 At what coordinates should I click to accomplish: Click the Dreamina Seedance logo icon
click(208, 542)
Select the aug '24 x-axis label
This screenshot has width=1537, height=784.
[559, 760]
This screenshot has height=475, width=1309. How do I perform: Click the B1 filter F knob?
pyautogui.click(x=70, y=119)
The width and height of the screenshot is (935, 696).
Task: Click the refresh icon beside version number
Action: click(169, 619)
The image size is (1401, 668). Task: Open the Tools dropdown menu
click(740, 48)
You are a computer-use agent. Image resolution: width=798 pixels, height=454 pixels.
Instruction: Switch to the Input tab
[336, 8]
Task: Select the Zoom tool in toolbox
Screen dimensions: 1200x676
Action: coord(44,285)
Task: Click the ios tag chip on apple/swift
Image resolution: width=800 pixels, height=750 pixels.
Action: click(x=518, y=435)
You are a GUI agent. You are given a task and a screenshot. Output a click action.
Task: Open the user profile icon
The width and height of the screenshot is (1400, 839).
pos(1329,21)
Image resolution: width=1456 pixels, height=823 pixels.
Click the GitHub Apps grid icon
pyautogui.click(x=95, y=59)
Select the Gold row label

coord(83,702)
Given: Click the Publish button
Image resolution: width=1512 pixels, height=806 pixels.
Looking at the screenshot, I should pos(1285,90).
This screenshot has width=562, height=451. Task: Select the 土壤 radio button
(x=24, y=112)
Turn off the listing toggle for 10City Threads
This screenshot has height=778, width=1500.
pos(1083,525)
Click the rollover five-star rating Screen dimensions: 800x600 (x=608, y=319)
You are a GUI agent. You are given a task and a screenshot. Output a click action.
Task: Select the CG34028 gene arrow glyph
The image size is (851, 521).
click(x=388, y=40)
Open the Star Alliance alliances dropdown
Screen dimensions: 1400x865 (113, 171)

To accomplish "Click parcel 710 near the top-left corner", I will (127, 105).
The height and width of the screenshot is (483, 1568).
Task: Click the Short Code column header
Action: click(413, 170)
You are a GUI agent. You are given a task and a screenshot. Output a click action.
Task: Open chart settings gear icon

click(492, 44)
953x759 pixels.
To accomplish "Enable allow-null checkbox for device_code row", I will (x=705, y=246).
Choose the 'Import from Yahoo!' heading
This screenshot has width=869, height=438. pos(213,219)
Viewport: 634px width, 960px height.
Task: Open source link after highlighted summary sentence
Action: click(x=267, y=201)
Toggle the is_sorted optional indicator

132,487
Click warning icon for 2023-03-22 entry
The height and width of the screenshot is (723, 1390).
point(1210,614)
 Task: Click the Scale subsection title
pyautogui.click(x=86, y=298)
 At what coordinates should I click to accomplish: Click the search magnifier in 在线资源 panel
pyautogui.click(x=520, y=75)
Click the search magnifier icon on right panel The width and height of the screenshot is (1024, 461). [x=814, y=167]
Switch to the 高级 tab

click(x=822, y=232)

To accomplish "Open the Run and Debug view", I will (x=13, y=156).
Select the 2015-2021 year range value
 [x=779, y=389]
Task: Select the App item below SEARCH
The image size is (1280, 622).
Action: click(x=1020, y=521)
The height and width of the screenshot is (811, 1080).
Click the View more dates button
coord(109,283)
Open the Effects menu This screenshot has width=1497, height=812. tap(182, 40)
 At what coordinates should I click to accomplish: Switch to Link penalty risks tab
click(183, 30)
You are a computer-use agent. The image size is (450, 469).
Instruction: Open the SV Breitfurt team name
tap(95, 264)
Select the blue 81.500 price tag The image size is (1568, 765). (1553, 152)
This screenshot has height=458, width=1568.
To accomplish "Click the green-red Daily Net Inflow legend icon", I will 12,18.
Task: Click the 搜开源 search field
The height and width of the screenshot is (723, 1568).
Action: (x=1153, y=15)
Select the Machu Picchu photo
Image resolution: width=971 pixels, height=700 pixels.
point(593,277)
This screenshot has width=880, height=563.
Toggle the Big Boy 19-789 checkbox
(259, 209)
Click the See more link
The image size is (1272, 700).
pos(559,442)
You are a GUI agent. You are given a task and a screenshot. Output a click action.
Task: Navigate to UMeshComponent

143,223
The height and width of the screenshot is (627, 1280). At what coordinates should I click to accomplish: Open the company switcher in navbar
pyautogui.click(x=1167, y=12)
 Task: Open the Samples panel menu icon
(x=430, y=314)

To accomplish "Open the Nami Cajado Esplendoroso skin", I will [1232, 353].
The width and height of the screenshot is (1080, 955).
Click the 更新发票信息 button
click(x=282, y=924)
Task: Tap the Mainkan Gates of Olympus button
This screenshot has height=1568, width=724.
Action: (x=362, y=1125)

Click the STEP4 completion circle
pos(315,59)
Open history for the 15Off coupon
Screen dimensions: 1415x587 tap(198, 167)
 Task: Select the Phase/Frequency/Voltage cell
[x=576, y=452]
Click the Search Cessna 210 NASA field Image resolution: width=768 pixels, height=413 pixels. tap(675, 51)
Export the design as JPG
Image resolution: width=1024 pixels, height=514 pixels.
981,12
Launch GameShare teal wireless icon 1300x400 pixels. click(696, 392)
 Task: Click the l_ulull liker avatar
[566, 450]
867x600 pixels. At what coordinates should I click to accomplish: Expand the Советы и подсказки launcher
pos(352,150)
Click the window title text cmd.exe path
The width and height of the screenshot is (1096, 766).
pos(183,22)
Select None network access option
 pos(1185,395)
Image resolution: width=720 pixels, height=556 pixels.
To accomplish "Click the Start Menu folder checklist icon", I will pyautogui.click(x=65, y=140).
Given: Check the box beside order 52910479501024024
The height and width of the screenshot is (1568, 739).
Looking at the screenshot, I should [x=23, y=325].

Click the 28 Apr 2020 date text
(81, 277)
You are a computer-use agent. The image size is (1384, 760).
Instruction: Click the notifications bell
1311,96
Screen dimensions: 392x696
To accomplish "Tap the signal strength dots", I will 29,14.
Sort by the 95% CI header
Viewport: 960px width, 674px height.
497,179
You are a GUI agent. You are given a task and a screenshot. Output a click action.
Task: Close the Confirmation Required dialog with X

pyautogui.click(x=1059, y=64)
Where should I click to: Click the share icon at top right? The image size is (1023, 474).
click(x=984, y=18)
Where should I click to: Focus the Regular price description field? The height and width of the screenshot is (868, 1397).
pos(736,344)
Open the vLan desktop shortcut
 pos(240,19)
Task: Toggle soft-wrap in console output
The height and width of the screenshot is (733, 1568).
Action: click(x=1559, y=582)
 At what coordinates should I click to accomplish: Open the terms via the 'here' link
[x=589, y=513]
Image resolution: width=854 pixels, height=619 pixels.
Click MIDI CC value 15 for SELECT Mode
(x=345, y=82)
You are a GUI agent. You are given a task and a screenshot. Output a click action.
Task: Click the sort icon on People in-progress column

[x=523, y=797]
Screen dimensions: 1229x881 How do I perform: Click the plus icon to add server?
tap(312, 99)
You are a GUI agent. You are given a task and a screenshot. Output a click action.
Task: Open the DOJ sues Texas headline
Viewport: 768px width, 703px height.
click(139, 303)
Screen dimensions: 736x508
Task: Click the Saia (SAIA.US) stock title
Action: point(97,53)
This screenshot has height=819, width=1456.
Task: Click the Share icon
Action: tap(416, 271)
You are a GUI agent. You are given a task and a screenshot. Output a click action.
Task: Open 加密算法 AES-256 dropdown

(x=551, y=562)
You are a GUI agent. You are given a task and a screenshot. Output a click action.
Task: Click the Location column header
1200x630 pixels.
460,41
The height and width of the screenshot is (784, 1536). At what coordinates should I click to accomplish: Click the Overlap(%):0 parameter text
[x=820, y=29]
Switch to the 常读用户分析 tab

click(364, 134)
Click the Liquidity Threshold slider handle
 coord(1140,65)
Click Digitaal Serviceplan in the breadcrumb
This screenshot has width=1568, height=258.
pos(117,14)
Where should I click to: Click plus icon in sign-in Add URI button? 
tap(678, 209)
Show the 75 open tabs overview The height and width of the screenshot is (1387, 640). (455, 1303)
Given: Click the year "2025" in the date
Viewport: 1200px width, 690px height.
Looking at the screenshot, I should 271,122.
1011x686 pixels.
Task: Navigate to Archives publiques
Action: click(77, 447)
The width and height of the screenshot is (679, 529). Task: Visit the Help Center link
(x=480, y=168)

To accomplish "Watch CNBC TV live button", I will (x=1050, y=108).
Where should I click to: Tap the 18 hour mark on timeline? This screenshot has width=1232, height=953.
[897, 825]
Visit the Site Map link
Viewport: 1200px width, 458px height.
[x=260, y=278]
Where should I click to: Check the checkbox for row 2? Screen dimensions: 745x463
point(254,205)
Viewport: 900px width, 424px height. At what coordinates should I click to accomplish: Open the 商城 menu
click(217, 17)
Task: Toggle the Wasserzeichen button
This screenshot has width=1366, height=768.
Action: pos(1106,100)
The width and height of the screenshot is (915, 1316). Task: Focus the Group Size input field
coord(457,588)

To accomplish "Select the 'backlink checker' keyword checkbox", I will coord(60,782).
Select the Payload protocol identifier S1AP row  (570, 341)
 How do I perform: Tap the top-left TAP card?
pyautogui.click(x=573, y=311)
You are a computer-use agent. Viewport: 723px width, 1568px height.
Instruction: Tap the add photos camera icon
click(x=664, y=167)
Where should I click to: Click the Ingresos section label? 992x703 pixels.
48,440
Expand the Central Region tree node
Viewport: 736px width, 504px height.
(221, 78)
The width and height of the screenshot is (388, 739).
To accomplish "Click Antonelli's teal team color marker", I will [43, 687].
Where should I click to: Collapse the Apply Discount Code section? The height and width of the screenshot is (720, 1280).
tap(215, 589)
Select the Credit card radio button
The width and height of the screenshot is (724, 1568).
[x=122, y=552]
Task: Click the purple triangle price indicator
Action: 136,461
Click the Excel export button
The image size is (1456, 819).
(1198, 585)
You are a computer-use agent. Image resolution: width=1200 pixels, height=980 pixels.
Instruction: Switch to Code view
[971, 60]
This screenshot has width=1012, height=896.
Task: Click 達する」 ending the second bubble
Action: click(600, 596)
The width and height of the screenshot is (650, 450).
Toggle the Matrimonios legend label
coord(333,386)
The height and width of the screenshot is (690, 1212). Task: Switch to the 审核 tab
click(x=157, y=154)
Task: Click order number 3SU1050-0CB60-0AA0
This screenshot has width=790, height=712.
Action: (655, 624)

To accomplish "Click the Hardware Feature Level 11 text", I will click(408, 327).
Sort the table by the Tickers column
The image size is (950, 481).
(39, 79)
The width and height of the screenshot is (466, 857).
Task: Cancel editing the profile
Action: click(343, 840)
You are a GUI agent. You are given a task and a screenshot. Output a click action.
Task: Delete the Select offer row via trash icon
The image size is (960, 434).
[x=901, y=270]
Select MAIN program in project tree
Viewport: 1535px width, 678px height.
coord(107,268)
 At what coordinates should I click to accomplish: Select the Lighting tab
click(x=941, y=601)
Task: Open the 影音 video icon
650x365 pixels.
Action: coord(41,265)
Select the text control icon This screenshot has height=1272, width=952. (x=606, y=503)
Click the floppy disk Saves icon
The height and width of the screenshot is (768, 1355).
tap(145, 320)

----------

*Task requirements:*
Output only the lines running from the line with "The width and height of the screenshot is (650, 450)." through the final line of the data, inclusive.

*Exercise output:*
The width and height of the screenshot is (650, 450).
Toggle the Matrimonios legend label
coord(333,386)
The height and width of the screenshot is (690, 1212). Task: Switch to the 审核 tab
click(x=157, y=154)
Task: Click order number 3SU1050-0CB60-0AA0
This screenshot has width=790, height=712.
Action: (655, 624)

To accomplish "Click the Hardware Feature Level 11 text", I will click(408, 327).
Sort the table by the Tickers column
The image size is (950, 481).
(39, 79)
The width and height of the screenshot is (466, 857).
Task: Cancel editing the profile
Action: click(343, 840)
You are a GUI agent. You are given a task and a screenshot. Output a click action.
Task: Delete the Select offer row via trash icon
The image size is (960, 434).
[x=901, y=270]
Select MAIN program in project tree
Viewport: 1535px width, 678px height.
coord(107,268)
 At what coordinates should I click to accomplish: Select the Lighting tab
click(x=941, y=601)
Task: Open the 影音 video icon
650x365 pixels.
Action: coord(41,265)
Select the text control icon This screenshot has height=1272, width=952. (x=606, y=503)
Click the floppy disk Saves icon
The height and width of the screenshot is (768, 1355).
tap(145, 320)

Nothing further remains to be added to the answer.